La ciudad de los templos
Poco os puedo contar de la ciudad de los templos que os haga entender lo que uno siente en ese lugar cargado de energía y misticismo. En Varanasi (conocida en español como Benarés) se veneran los 330 millones de dioses del hinduismo. Todos en una misma ciudad, en infinidad de templos que se expanden por todos sus rincones. Varanasi hay que visitarla (al menos una vez en la vida), pero sobre todo hay que escucharla, olerla, sentirla, probarla, amarla y odiarla. Si no sientes el todo y la nada durante tu visita a la ciudad, es que no has sabido vivirla. Porque Varanasi es la ciudad de la vida y la muerte.
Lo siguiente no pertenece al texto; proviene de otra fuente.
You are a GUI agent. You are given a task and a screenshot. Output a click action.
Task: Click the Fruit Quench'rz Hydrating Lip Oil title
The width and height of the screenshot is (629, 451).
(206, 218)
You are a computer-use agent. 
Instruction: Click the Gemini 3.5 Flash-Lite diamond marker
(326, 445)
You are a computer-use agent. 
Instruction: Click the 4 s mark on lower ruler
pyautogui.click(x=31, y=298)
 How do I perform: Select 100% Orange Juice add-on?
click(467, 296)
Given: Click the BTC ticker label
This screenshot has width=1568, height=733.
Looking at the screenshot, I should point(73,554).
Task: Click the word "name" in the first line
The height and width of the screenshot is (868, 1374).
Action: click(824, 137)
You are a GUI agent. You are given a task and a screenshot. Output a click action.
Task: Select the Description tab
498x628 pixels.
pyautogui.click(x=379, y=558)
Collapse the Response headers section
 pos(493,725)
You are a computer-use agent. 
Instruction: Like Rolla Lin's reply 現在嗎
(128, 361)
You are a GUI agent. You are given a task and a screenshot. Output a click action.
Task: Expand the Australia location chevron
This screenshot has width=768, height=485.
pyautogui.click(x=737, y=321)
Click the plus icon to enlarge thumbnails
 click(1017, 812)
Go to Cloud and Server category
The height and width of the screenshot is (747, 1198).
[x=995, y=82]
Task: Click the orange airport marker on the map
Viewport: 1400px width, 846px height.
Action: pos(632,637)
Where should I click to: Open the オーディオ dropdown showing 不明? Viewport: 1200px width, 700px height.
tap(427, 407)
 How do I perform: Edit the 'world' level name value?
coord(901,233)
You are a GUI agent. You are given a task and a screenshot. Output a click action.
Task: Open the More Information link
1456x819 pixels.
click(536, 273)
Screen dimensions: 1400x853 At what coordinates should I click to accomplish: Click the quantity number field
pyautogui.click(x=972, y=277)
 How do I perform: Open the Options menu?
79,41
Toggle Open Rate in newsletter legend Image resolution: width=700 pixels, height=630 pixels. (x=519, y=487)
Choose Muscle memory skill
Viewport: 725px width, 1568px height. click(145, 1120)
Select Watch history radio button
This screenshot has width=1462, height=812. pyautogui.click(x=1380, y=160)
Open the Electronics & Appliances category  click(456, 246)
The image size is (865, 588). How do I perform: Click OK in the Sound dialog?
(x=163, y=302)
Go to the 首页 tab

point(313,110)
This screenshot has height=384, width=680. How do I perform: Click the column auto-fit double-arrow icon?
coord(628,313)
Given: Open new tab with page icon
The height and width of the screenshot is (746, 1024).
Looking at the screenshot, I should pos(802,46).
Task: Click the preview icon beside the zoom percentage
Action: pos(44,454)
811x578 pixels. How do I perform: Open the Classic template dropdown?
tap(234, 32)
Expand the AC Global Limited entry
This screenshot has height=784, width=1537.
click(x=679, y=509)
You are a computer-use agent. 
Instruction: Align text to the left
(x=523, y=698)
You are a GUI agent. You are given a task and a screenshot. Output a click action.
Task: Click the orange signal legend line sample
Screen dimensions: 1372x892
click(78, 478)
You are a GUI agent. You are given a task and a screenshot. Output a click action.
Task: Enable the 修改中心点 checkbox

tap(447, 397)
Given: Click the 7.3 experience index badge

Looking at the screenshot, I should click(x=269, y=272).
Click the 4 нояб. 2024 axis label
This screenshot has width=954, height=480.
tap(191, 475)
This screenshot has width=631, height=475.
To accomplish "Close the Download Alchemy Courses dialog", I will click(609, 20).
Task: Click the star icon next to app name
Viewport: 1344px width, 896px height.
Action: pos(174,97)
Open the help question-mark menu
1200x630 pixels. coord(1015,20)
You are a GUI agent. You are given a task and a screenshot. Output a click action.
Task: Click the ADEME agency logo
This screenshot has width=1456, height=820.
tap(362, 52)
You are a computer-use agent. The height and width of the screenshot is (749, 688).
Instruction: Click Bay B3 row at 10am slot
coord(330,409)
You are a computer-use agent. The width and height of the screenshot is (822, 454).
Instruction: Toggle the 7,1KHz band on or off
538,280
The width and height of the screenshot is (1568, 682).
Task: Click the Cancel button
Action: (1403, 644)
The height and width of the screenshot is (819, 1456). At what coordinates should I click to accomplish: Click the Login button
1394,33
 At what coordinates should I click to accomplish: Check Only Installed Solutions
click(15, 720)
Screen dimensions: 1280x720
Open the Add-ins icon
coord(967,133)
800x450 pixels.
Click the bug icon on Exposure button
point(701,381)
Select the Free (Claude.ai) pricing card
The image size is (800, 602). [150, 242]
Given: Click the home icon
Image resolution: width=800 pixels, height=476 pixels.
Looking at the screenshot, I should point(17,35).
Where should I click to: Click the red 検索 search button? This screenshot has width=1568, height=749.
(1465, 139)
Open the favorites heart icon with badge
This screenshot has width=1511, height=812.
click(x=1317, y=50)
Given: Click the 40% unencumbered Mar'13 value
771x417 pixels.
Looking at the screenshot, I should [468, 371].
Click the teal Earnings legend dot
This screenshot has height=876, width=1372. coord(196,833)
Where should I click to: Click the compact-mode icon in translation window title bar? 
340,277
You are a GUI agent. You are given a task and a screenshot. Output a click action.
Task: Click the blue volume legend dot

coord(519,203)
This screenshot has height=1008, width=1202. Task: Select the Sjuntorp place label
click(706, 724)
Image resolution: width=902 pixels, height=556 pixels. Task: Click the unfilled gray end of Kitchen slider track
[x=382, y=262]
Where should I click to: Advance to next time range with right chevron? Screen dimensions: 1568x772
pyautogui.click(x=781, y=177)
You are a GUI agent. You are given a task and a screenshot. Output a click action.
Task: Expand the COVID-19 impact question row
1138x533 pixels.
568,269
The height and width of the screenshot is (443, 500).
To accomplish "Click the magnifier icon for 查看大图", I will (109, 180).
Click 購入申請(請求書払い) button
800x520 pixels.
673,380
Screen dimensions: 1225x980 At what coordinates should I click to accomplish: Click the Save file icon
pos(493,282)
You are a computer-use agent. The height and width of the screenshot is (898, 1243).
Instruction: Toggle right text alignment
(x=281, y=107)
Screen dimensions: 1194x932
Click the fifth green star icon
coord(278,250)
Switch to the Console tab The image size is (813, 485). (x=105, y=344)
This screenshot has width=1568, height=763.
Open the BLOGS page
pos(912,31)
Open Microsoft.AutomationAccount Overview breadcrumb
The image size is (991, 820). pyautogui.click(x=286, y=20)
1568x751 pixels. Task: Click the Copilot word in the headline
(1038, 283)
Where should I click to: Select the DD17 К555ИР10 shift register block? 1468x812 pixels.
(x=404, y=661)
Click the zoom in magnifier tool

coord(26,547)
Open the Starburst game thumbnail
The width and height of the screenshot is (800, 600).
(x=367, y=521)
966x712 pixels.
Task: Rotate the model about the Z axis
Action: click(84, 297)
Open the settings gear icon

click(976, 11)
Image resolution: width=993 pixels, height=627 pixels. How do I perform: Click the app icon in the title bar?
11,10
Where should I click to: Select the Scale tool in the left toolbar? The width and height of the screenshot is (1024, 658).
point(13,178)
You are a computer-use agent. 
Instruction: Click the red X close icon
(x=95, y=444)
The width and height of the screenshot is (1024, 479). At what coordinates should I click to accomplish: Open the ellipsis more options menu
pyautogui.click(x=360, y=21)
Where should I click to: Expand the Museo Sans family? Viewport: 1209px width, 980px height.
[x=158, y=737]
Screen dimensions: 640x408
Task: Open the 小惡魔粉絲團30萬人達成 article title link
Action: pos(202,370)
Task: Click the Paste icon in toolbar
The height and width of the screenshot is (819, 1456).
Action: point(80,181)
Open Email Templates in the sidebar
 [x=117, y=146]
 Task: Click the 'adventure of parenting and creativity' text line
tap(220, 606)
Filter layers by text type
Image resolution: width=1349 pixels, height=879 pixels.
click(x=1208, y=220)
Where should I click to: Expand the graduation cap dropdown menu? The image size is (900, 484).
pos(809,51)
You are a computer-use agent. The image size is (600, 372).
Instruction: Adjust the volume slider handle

Un sabio loco nos dijo un día que Varanasi es “el caos primigenio”. El principio de todo y su final. Una historia cíclica, como las reencarnaciones. Para los hinduistas la ciudad de los templos es un lugar sagrado. Miles de peregrinos se congregan en sus ghats cada día para redimirse de sus pecados en las aguas contaminadas del río Ganges. Según la religión, todo hinduista debe limpiar sus pecados en este río sagrado al menos una vez en la vida.
En las orillas del río Ganges en Varanasi se incineran decenas de cuerpos cada día. Las llamas son continuas: el fuego arde 24 horas al día, 7 días a la semana, 365 días al año. Es el fin. Y el principio. Porque Varanasi es una de esas ciudades que nunca duerme. Está abarrotada de almas: vivas, atrapadas, libres, desgraciadas, reencarnadas, divinas y mundanas. En Varanasi hay sitio para todos y todos quieren venir a redimirse aquí, a renacer aquí, a morir aquí. Y es que todo aquel que perece en Varanasi queda liberado del ciclo de reencarnaciones.
Para comprender Varanasi hay que conocer otras formas de entender la vida y la muerte, hay que saber cómo conciben otros su espiritualidad, cómo afrontan la muerte y cómo entienden la vida. Y aunque, como yo, no creas en la existencia de un ser superior, mentirías si dijeses que no hueles el aroma que se respira en Varanasi, que no sientes el peso de la energía que la rodea. Es sin duda un lugar especial.
Podría seguir horas hablando de una ciudad en la que apenas pasé tres días. Una ciudad con escenarios de película donde los personajes parecen salidos de diferentes épocas y países lejanos, distintos a cualquier realidad cercana. Un lugar donde uno presencia imágenes que le será difícil borrar de la retina y otras que intentará inmortalizar para siempre. Quisiera hablar de los peregrinos, de los sadhus, de los aghoris, de las vacas sagradas, del Templo de Oro, de los rituales a orillas del Ganges, de la música al otro lado del río, del tráfico, el ruido, la pobreza, el olor de la noche y la suciedad de las calles, de lo que vi, de lo que sentí, de lo que viví…
Cuando nos volvamos a ver la próxima vez, pregúntame. Enciende mis recuerdos, mis vivencias, haz que traiga todos esos sentimientos a mi memoria y déjame que te hable de Varanasi.